Sull’Adriatico, con l’autunno, cominciarono le traversate notturne: pescatori che, senza fare domande, spegnevano le luci e scendevano lungo costa; noi, o chi di noi aveva fallito i treni del Nord, o chi scortava ex-POW fuggiti dai campi, salivamo a bordo con una coperta, un’icona, un pezzo di pane; puntavamo a sud, verso porti che avevano un altro accento e il controllo alleato. Il porto di Termoli, settimane più tardi, divenne una soglia: chi arrivava ne usciva con un nome registrato e una strada nuova. Nessuno di noi in quelle notti usò la parola “eroismo”. Si chiamava prudenza, fatica, mare corto e silenzio. Sul Tirreno, la parola “salvamento” prese la faccia di una città intera: Napoli, 27–30 settembre. Là capimmo che soccorso e resistenza sono la stessa cosa: qualcuno alzava una barricata, qualcuno portava acqua, qualcuno segnava un passaggio sicuro di cortile in cortile, qualcun altro interrompeva una ronda con una bugia tempestiva.

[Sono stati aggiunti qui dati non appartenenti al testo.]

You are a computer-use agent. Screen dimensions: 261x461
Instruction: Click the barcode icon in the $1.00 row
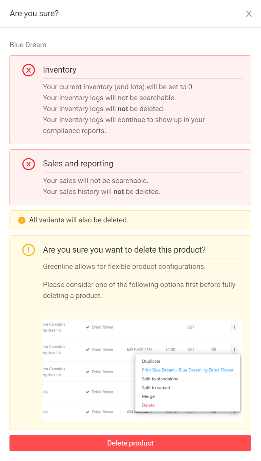(x=213, y=349)
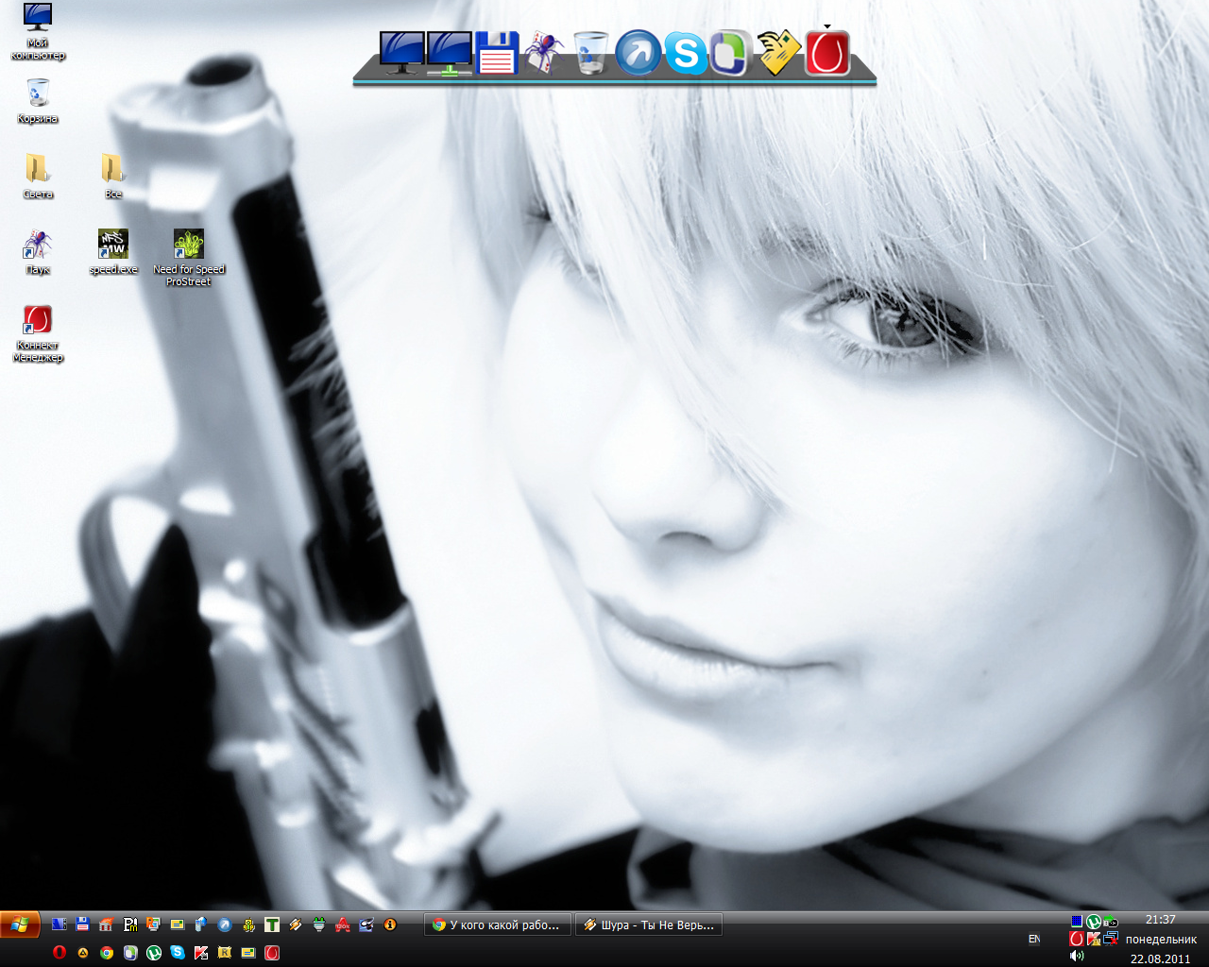The height and width of the screenshot is (967, 1209).
Task: Launch Коннект Менеджер desktop shortcut
Action: click(x=38, y=321)
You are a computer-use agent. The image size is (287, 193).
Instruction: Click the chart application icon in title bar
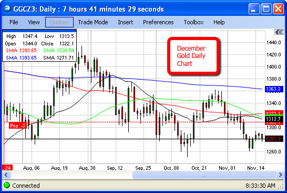point(7,8)
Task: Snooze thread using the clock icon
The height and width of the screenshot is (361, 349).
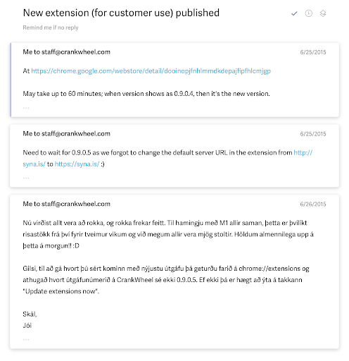Action: (x=308, y=13)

Quando i tedeschi si ritirarono, prima dell’arrivo degli Alleati, i soldati che avevano percorso quelle strade compresero che una parte d’Italia aveva imparato a reggersi sulle proprie gambe. Se si deve formulare un giudizio – dal punto di vista dei soldati, non degli storici – lo sbandamento apparve come un fallimento di comando, non come un vizio del popolo. In alto mancarono voce e orizzonte; in basso comparvero mani. Furono quelle mani a tenere insieme i giorni: mani che sollevarono barelle, che spinsero una barca fuori dal porto a remi e accesero il motore al largo, smontarono un’insegna per non attirare il fuoco, scrissero su un foglio “qui vive una famiglia con tre bambini”.

Di quel mese restano date incontestabili e gesti incancellabili: un varco difeso per un’ora in più; un pacco di garze spartito in quattro; un passaggio in barca nel buio; un fischio in una viuzza a segnare il “via libera”. Più tardi, alla domanda su che cosa li avesse salvati, la risposta fu una parola semplice e pesante: responsabilità. Non quella astratta dei proclami, ma quella feriale dei salvataggi: trasportare un ferito perché vivesse; spostare una famiglia perché respirasse; nascondere un prigioniero perché si salvasse; tenere coeso un reparto quando un maresciallo decideva anche senza ordini. Da lì cominciò il ritorno a una disciplina adulta: non obbedienza al vuoto, ma al dovere. E in quel dovere i soldati riconobbero il volto migliore del Paese che, tra macerie e approdi, provavano a rialzare.